The manufacturing method of the chondroitinase ABC fraction which has the following properties at least including the following processes.
Step 1: Chondroitin sulfate lyase II A solid phase bound with an antibody that specifically binds to chondroitinase ABC and chondroitin sulfate lyase II In contact with a liquid phase containing a chondroitin sulfate lyase II Chondroitin sulfate lyase II A step of binding to a solid phase to which an antibody that specifically binds to is bound.
Step 2: A step of separating the solid phase and the liquid phase and recovering the liquid phase.
(Properties of the chondroitinase ABC fraction produced)

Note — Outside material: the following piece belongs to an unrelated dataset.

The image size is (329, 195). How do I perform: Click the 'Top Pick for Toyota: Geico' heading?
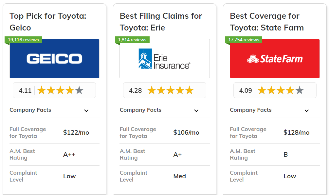tap(48, 22)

(1) Chondroitin sulfate lyase II Chondroitin sulfate lyase by measuring with an immunoassay using an antibody that specifically binds to II Is not detected.
(2) Chondroitin sulfate lyase by high performance liquid chromatography II No peak is detected. Chondroitinase ABC fraction is proteus bulgaris ( Proteus vulgaris The manufacturing method of Claim 1 which is origin. Chondroitin sulfate lyase II The production method according to claim 1 or 2, wherein the antibody that specifically binds to is a monoclonal antibody. Chondroitin sulfate lyase II The production method according to claim 3, wherein the monoclonal antibody that specifically binds to is produced by a hybridoma strain represented by FERM P-18054.